Museum-Quality Fossils to be Offered on June 3 at Bonhams & Butterfields in Los Angeles

From the scientific to the superbly decorative, astoundingly unique fossil specimens will be offered by international fine arts auctioneers Bonhams & Butterfields on June 3, 2007 during the firm’s Natural History auction on Sunset Blvd. in Los Angeles.

A well-documented rare fossil horse specimen — highly sought after by collectors and institutions — will be offered at auction this summer. Displaying a strikingly complete and intact skeleton, with rarely seen flesh contours and possible gut contents, the 50 million-year-old fossil has been identified as Propalaeotherium parvulum. Propalaeotherium was an early genus of equine, descended from Hyracotherium, the earliest horse. Measuring 12-inches high, the specimen to be offered belongs to the smaller of the two species of Propalaeotherium that lived in the Lower Middle Eocene Period. The pre-sale auction estimate for the specimen is $75,000 to $95,000.

The fossil horse was recovered from the Messel Pit Oil Shales near Frankfurt, Germany, a UNESCO World Heritage site that is famous for its exceptionally well-preserved and often complete fossils. Most recently studied and authenticated by B. Erickson, curator of the Paleontology Department of the Science Museum of Minnesota, the evidence of gut contents makes this specimen among the most valuable of similar examples recovered from Messel.
One of the largest and most complete Stegodon skulls to have been discovered in Southeast Asia is to be offered, this heavily mineralized skull is exceptionally large and complete. The lower mandible and tusk stumps were found along with the skull and are from the same animal; which is very rare.

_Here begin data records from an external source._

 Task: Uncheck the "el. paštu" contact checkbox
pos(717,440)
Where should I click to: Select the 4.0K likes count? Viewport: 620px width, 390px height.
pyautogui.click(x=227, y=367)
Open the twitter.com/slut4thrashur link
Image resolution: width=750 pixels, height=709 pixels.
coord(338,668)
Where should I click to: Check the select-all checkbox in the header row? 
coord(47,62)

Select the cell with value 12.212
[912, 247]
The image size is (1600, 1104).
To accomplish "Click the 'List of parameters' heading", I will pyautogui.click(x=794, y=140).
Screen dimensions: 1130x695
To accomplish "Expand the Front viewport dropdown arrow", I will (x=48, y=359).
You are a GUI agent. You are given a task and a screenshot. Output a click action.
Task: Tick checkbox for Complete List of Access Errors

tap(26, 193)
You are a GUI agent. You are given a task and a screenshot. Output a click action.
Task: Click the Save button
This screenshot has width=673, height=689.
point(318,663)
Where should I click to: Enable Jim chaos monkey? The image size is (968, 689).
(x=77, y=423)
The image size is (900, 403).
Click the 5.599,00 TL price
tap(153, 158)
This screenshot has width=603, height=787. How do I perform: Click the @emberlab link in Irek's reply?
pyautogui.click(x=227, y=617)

The large protruding “chin” indicates that the individual was a bull, likely a young adult that had probably just reached its full growth, as evidenced by the relatively light wear on the teeth. This Stegodon, in life, would have stood approximately 15-feet high at the shoulder. The magnificent specimen was collected in Malaya (now, Malaysia) and has been in the owner’s family for three generations.

The genus Stegodon, from the Greek, stegos, meaning roof, and odon, meaning tooth (referring to the step ridges on the molar tooth) originated in the Late Miocene in Asia. Like elephants, stegodonts are known to have been good swimmers; their fossils are frequently found on Asian islands which, even during periods of low sea level, were never connected by landbridges to the mainland. Stegodon, a 1 -2 million-year-old member of the Elephantidae subfamily, is considered the ancestor of both elephants and mammoths. The skull measures 41 x 77 x 33in and is expected to bring $35,000 to $40,000.

Another skull on offer in the fossil section of the June 3 sale is that of a large, Devonian fish (Titanichtys termieri). Formidable in appearance, the remarkable fishes comprising this genus possessed thick plates of armor on their exterior. They represent the ultimate stage of specialization attained by Dynichthyids. Their gigantic size, unwieldy organization and weak dentition indicate that they were dependent upon an estuarine habitat with abundant food supply. Able to maintain their existence only under peculiarly favorable conditions, they survived for a relatively short period. Exhibiting the distinctive and armor plating seen in the very primitive fishes of the Devonian, the present large skull specimen is mounted three dimensionally on a custom stand (est. $40/50,000).

Bonhams & Butterfields’ Natural History auctions are the largest of their kind, both in terms of number of lots and overall estimated value. The June 3rd auction will include more than 600 lots and will feature distinctive mineral specimens, gold, lapidary works of art and gemstones & jewelry. Along with the exceptional fossil offerings, numerous well-preserved fossils suitable for display (and for use in décor as wall art and sculpture) will be offered, with estimates beginning at $100.